-- Opening Marker --
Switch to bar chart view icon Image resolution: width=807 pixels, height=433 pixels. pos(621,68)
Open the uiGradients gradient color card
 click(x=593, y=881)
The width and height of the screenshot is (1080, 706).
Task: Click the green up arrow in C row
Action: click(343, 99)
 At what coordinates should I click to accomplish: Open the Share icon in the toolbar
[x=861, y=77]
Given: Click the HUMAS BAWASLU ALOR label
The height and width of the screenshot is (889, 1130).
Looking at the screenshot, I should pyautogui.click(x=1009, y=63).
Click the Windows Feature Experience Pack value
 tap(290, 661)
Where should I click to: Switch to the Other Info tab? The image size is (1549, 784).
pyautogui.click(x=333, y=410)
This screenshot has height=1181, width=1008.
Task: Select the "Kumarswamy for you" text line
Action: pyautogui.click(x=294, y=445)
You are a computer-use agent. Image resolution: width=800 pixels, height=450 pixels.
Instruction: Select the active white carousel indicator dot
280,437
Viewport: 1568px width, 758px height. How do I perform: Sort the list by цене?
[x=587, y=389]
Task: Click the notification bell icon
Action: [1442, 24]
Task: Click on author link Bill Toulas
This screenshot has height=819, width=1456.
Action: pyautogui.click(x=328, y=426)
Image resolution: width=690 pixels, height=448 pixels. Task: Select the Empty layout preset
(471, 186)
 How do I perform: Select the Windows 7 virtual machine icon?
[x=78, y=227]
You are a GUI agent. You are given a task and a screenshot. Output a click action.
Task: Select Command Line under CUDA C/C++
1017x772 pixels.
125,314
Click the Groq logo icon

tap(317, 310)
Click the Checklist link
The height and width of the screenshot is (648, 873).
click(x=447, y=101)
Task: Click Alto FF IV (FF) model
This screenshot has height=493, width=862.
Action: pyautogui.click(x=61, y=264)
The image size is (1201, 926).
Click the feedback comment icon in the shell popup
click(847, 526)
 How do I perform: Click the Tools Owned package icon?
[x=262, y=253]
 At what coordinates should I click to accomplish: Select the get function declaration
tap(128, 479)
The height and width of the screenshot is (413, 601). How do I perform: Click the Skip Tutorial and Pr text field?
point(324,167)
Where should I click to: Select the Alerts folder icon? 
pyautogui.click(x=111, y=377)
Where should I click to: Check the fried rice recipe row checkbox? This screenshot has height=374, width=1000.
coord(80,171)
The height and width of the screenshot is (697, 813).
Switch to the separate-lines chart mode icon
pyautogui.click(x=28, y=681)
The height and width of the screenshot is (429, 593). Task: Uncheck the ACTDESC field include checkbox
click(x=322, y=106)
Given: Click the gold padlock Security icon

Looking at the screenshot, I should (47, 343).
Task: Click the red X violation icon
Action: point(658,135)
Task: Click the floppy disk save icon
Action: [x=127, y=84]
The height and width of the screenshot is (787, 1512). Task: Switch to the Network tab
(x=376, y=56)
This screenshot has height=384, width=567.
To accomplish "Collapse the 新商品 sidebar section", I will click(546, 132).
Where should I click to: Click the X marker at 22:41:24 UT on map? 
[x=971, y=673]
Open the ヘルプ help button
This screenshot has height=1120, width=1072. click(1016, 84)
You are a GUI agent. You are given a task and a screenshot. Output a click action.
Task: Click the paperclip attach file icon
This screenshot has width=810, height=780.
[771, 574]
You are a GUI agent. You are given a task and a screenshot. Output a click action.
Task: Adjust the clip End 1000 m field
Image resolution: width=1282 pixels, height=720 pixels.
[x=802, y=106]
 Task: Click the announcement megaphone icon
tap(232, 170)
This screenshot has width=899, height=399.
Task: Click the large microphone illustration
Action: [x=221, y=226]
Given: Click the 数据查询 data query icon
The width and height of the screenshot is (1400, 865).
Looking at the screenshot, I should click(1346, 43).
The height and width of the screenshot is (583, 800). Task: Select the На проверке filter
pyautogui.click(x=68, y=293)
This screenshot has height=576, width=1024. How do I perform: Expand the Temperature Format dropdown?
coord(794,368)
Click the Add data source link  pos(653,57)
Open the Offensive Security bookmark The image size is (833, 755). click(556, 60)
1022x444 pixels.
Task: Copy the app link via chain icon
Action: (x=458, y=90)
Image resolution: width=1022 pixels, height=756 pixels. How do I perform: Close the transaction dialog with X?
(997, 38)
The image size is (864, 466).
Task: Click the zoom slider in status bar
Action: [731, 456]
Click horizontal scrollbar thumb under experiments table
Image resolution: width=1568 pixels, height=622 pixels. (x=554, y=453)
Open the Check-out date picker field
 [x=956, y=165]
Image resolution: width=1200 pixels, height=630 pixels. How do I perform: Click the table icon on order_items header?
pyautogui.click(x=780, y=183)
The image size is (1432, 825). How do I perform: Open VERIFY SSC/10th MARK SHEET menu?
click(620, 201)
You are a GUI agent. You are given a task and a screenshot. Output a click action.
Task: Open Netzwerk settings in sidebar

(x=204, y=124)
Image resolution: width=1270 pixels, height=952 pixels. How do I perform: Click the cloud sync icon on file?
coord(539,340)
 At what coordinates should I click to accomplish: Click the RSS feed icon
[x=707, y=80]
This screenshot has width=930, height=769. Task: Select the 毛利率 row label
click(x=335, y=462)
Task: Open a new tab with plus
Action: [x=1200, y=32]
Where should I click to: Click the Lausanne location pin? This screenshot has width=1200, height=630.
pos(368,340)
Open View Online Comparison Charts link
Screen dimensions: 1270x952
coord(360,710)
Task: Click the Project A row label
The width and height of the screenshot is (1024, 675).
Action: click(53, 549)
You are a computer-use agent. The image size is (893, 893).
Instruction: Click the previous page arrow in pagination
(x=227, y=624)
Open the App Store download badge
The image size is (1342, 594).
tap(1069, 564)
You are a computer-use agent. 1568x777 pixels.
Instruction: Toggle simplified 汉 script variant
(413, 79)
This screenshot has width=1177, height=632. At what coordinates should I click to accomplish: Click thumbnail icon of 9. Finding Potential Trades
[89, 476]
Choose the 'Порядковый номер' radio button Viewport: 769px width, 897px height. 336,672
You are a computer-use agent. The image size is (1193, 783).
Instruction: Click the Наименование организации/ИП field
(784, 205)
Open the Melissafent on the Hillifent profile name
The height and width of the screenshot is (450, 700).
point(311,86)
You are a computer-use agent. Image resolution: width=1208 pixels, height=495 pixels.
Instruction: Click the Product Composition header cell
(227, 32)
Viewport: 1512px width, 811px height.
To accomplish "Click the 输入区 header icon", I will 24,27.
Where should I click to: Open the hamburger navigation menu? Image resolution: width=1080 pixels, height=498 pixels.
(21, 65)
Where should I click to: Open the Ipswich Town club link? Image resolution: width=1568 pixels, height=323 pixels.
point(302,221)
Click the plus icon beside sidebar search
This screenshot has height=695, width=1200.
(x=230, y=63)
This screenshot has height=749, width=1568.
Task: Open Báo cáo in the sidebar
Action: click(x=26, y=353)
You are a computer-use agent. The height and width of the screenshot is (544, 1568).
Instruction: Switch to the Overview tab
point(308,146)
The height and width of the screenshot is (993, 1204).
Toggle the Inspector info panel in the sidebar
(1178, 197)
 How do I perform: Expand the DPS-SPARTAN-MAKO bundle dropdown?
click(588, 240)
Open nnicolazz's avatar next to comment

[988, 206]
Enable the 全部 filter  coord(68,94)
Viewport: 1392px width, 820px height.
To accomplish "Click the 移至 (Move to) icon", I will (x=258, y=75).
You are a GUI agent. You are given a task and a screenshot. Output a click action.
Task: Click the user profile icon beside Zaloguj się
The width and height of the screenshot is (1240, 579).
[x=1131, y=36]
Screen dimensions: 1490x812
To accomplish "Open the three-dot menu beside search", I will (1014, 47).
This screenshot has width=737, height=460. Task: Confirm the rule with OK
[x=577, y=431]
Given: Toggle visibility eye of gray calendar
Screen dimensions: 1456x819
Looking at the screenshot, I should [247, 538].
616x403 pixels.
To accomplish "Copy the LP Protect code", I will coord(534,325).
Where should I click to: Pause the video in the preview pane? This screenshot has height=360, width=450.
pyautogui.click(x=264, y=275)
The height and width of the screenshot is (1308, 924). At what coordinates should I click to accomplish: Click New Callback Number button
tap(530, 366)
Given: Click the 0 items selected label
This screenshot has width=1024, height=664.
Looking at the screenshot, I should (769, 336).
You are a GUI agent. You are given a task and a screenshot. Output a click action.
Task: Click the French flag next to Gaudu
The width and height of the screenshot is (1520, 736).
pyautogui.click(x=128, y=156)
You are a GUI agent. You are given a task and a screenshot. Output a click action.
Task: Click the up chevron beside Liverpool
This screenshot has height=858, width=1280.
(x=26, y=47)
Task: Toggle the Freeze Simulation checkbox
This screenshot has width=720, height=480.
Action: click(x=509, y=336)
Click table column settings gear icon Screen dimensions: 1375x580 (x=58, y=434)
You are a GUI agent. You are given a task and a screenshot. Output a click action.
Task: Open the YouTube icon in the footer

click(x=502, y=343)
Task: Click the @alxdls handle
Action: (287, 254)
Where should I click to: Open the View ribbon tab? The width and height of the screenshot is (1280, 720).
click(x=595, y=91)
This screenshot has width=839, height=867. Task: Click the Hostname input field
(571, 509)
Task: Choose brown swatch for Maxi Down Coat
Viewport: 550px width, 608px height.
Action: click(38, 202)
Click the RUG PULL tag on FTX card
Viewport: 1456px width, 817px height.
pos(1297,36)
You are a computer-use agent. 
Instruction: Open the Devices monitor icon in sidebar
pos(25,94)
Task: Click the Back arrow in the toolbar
-- Closing Marker --
To do -
Scan the material above and copy every line that holds the string "computer".

Answer -
You are a computer-use agent. Image resolution: width=800 pixels, height=450 pixels.
You are a computer-use agent. The image size is (893, 893).
You are a computer-use agent. 1568x777 pixels.
You are a computer-use agent. The image size is (1193, 783).
You are a computer-use agent. Image resolution: width=1208 pixels, height=495 pixels.
You are a computer-use agent. The height and width of the screenshot is (544, 1568).
You are a computer-use agent. 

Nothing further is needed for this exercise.